250% of what, exactly?

250% of what, exactly?

  • Comments 27

I just got a question this morning about how to take two collections of items and determine how many of those items had the same name. The user had written this straightforward but extremely slow VBScript algorithm:

For Each Frog In Frogs
  For Each Toad In Toads
    If Frog.Name = Toad.Name Then
      SameName = SameName + 1
      Exit For
    End If
  Next
Next

There were about 5000 frogs, 3000 toads and 1500 of them had the same name. Every one of the 3500 unsuccessful searches checked all 3000 toads, and the 1500 successful searches on average checked 1500 toads each. Each time through the inner loop does one loop iteration, two calls to the Name property, one string comparison. Add all those up and you get roughly 50 million function calls to determine this count.

This code has been somewhat simplified – the actual user code was doing more work inside the loop, including calls to WMI objects. The whole thing was taking 10+ minutes, which is actually pretty fast considering how much work was being done. Each individual function call was only taking a few microseconds, but fifty million calls adds up!

Now, we've been down this road before in this blog (here, here and here) and so of course I recommended building a faster lookup table rather than doing a full search through the collection every time.

Set FrogLookup = CreateObject("Scripting.Dictionary")
For Each Frog In Frogs
  FrogLookup(Frog.Name) = Frog
Next
For Each Toad In Toads
  If FrogLookup.Exists(Toad.Name) Then SameName = SameName + 1
Next

Which is much, much faster. That's only about 16 thousand function calls. Now, this is maybe not an apples-to-apples comparison of function calls, but we at least have good reason to believe that this is going to be several times faster. 

And indeed it was. But I'm still not sure how much, which brings me to the actual subject of today's blog. The user reported that the new algorithm was "250% better". I hear results like this all the time, and I always have to ask to clarify what it means. You can't just say "n% better" without somehow also communicating what you're measuring.

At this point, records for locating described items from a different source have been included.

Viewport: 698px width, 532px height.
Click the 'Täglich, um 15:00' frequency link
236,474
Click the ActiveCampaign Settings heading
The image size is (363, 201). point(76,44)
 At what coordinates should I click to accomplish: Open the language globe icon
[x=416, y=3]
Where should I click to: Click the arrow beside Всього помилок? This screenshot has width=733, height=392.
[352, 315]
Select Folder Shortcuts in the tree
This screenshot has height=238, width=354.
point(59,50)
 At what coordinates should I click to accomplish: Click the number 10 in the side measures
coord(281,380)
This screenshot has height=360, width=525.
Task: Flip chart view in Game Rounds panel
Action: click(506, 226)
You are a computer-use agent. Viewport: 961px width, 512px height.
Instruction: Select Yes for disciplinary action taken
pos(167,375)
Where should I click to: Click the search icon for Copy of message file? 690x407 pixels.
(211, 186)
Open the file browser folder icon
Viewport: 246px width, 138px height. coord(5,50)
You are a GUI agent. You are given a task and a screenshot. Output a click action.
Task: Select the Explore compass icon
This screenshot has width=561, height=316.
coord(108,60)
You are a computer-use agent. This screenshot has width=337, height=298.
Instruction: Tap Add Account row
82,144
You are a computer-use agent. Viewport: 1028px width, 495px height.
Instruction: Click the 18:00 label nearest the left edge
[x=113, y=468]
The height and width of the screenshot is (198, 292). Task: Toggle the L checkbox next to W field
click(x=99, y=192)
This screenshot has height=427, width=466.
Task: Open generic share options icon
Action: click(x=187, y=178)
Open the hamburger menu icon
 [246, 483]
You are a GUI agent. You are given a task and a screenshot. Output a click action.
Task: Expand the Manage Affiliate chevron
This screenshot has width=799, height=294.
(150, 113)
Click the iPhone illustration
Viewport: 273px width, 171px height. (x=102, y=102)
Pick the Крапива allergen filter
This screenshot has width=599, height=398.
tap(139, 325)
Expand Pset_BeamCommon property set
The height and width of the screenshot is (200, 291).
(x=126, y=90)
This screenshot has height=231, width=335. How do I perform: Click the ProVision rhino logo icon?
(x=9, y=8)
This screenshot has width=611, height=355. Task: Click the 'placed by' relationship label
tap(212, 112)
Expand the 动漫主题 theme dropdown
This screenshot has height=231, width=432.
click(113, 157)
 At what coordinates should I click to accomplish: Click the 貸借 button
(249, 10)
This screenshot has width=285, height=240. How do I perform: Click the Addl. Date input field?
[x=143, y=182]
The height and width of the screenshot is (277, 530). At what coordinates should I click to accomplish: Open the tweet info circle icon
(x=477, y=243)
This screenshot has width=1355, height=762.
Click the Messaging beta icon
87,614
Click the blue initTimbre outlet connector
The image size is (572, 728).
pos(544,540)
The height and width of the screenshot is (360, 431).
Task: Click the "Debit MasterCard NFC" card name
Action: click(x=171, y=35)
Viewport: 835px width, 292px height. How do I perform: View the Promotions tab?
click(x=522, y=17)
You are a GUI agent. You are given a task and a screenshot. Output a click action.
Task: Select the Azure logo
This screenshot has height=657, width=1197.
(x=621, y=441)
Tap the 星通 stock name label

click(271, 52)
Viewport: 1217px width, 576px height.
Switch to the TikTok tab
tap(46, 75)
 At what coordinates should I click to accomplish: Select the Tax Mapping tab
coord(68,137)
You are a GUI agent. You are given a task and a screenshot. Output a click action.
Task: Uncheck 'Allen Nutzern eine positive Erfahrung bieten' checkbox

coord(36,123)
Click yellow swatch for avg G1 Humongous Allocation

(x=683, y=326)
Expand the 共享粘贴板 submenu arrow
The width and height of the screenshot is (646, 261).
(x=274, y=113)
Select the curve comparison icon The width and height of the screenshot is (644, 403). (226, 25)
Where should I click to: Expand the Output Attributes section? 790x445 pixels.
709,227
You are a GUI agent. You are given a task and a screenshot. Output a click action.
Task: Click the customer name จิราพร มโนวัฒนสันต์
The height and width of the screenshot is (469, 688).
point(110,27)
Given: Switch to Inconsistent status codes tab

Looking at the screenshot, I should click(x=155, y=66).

(UPDATE: This reported result understandably confused some readers.  Clearly the new loop here is thousands of times faster, not a mere 250% faster. As I said before, the sketch above is highly simplified code. The real-world code included many thousands of additional calls to WMI objects which were not eliminated by this optimization. Eliminating these 50 million function calls helped -- you should always eliminate the slowest thing first!  But doing so also exposed a new "hot spot" that needed further optimization.  However, the point of this article is not the benefits of using lookup tables, but rather that using unexplained percentages to report performance results is potentially misleading.  The result above is merely illustrative.  See the comments for more details.)

Allow me to illustrate. Suppose I have a web server that is serving up ten thousand pages every ten seconds. I make a performance improvement to the page generator so that it is now serving up fifteen thousand pages every ten seconds. I can sensibly say:

  • performance has improved by 50%, because we are now serving up 5000 more pages every ten seconds, and 5000 is 50% of the original 10000.  In this world, any positive percentage is good.
  • performance is now 150% of original performance because 15000 is 150% of 10000.  In this world, 0%-100% worse or the same, 100%+ is good.
  • We've gone from 1000 microseconds per page to 667 microseconds per page, saving 333 microseconds per page. 333 is 33% of 1000, so we've got a 33% performance improvement.  In this world, 0% is bad, 100% is perfect,  more than 100% is nonsensical.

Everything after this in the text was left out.